(Data items)
===

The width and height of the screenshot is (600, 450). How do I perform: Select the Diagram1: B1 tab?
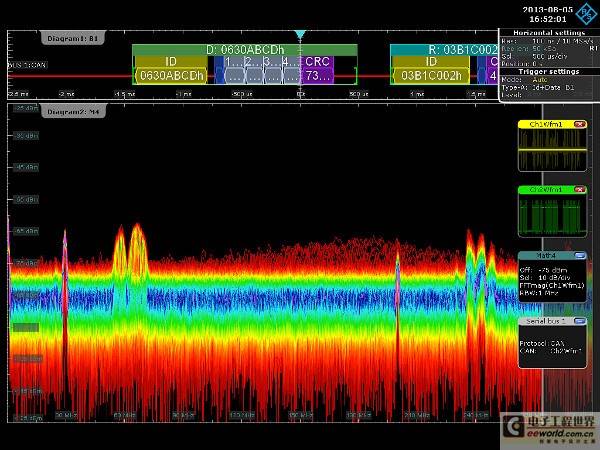(72, 38)
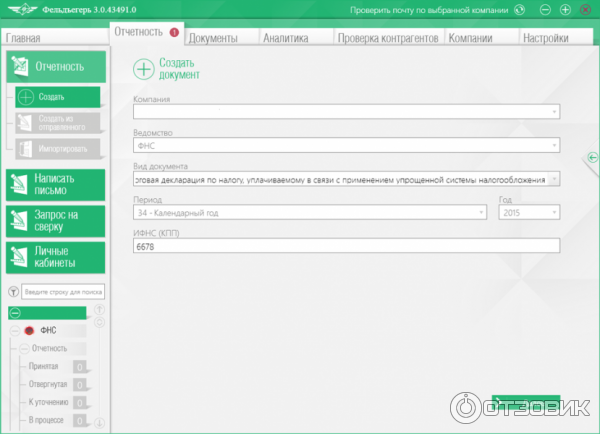Open Запрос на сверку in sidebar
Screen dimensions: 600x434
click(x=54, y=219)
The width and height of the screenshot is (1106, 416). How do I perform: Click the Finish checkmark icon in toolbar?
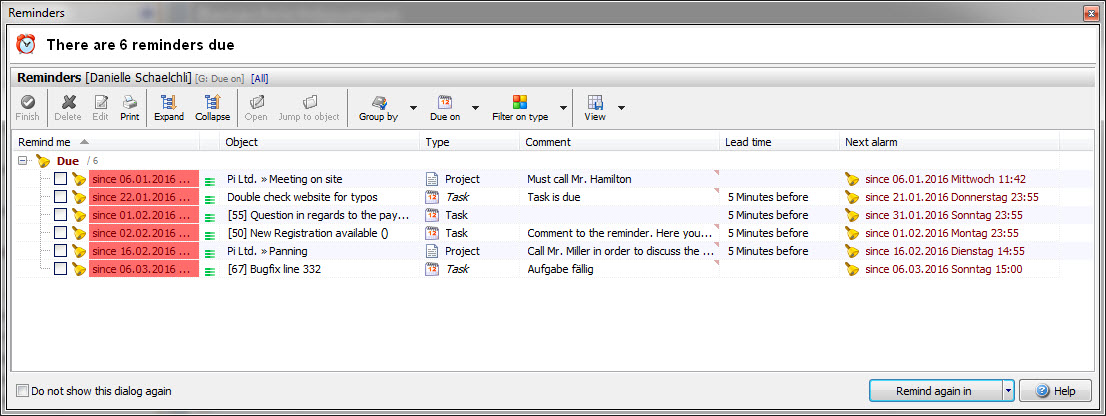click(28, 102)
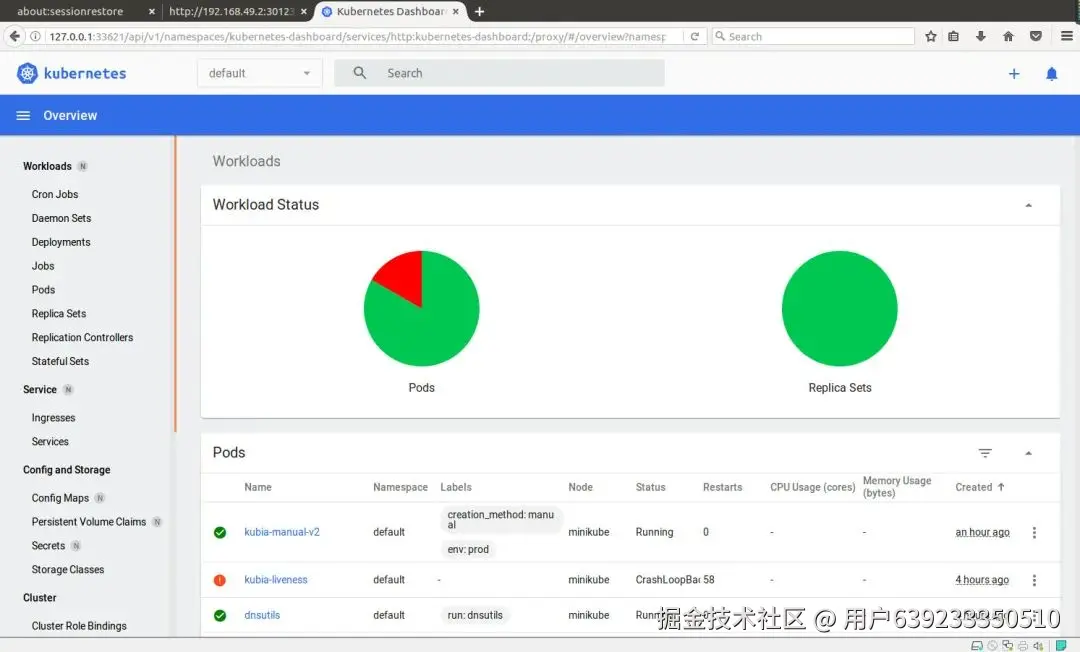
Task: Create a new resource with the plus icon
Action: coord(1014,73)
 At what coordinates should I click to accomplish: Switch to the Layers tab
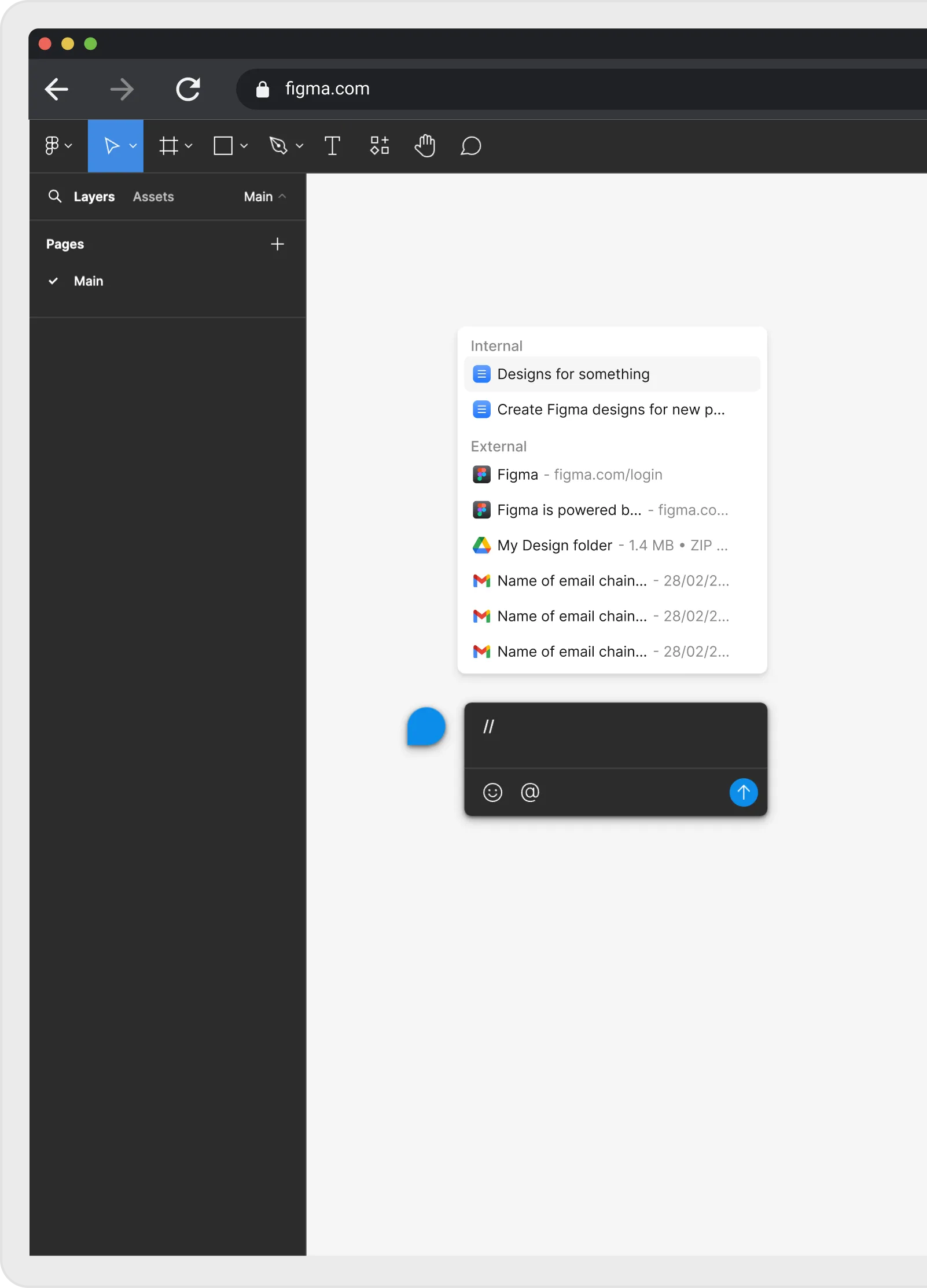[x=94, y=197]
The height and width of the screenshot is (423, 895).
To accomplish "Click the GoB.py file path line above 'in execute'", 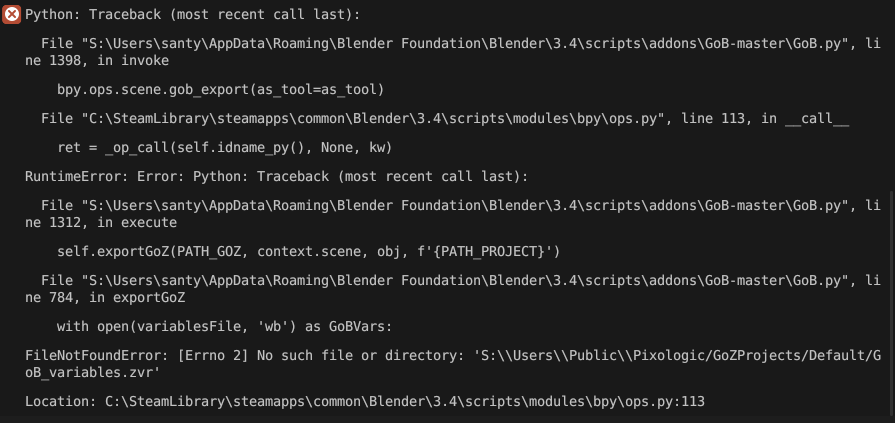I will pyautogui.click(x=461, y=206).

===

TASK REQUIREMENTS: Output only the stretch above from the line with "The width and height of the screenshot is (1106, 416)." through the line with "The height and", reproduced exactly. Exclude pictures.

ANSWER BOX:
The width and height of the screenshot is (1106, 416). How do I perform: Click the Finish checkmark icon in toolbar?
click(28, 102)
Task: Create a new resource with the plus icon
Action: coord(1014,73)
 At what coordinates should I click to accomplish: Switch to the Layers tab
[x=94, y=197]
The height and width of the screenshot is (423, 895).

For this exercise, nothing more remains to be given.